As far as the Treasury was concerned, the notion of an independent controlling body was ‘inconsistent with the principles of British Government finance’ and even when an endowment fund was set up in 1925 they did their best to make life for the Commission as difficult as possible. The other participating governments had all agreed to contribute their shares within six and a half years, but with eighty per cent of the total to find, the Treasury was determined to hold out for longer, insisting that Britain should have fourteen years to pay its instalments – £4,076,000 of the Endowment Fund in mounting increments – and that their contributions to the fund should be confined to investments in UK government securities.

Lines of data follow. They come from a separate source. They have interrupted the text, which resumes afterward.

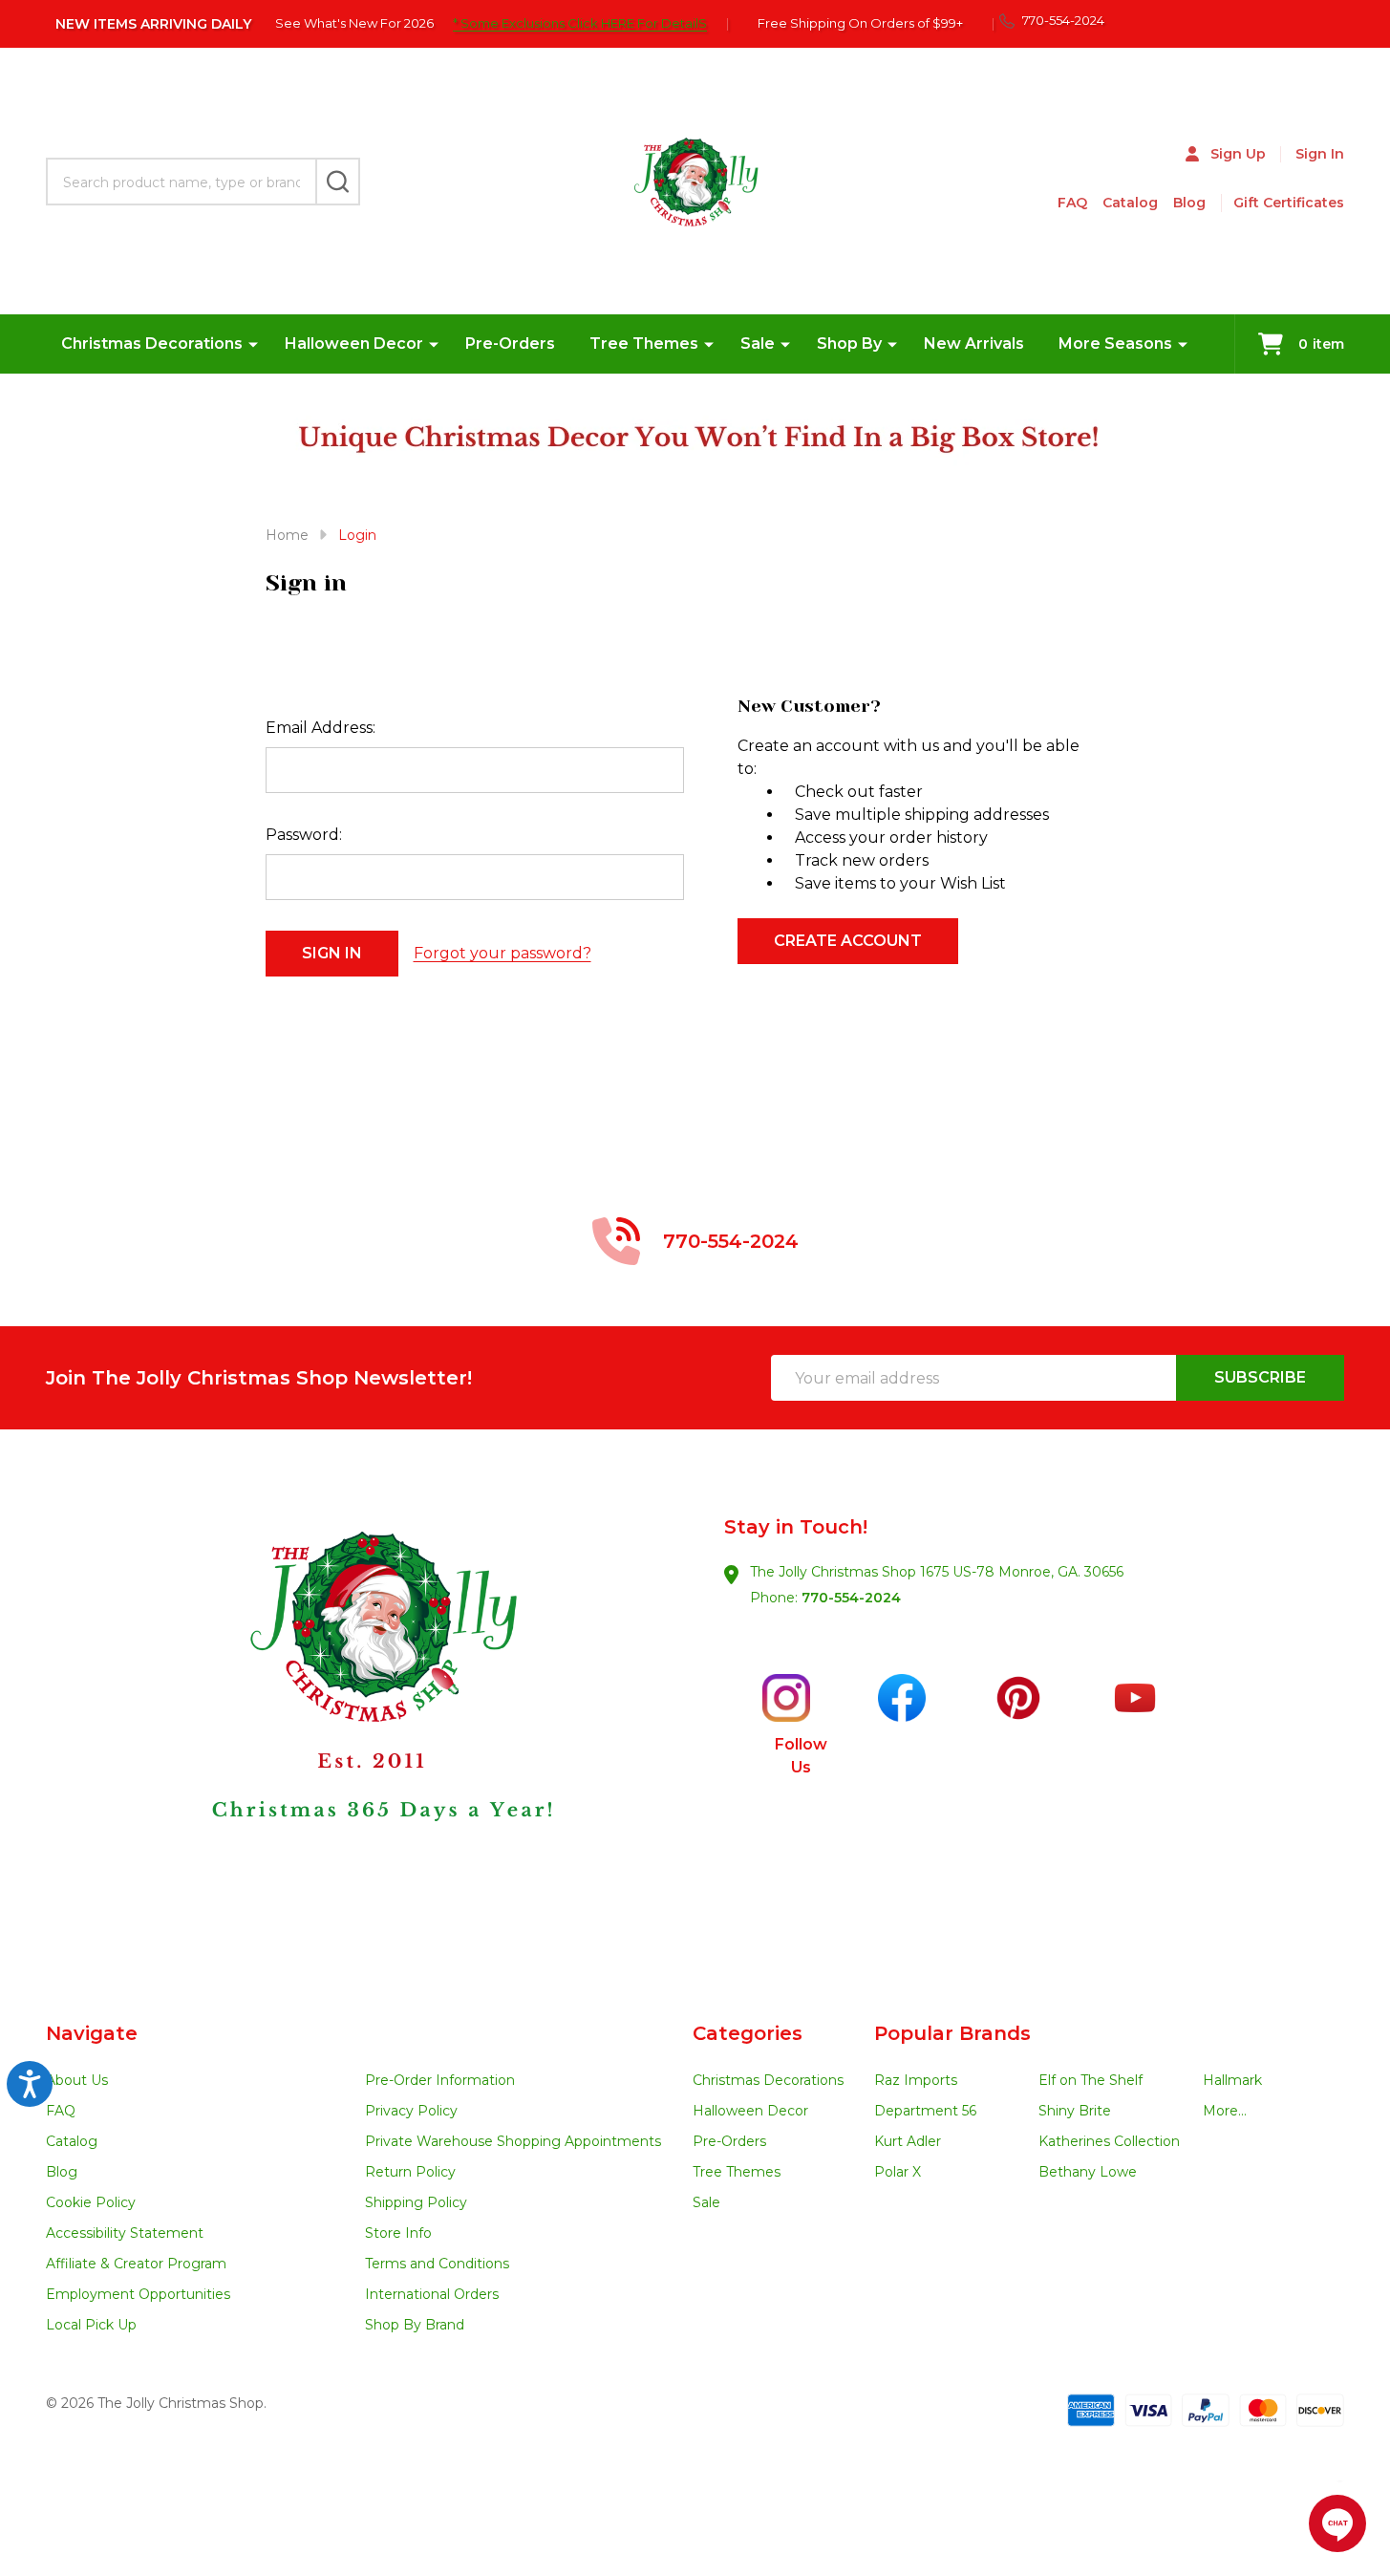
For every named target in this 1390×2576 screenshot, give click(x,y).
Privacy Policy (411, 2110)
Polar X (897, 2171)
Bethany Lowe (1087, 2171)
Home (287, 535)
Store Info (398, 2233)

For the Treasury, searching for cuts and economies at a time of depression, the issue at stake was one of money, financial control and the principle of responsibility, but for Ware it was a battle between utilitarian officialdom and the larger imperial dream that had always underpinned his work for the Commission. ‘For Ware,’ his old friend from South African days, Leo Amery, declared at his memorial service,
the thought of what the war cemeteries could give in individual consolation was never separated from the thought of what they might mean as a spiritual link between our peoples and an example and model of how a common task might be effectively carried out by a jointly established organisation.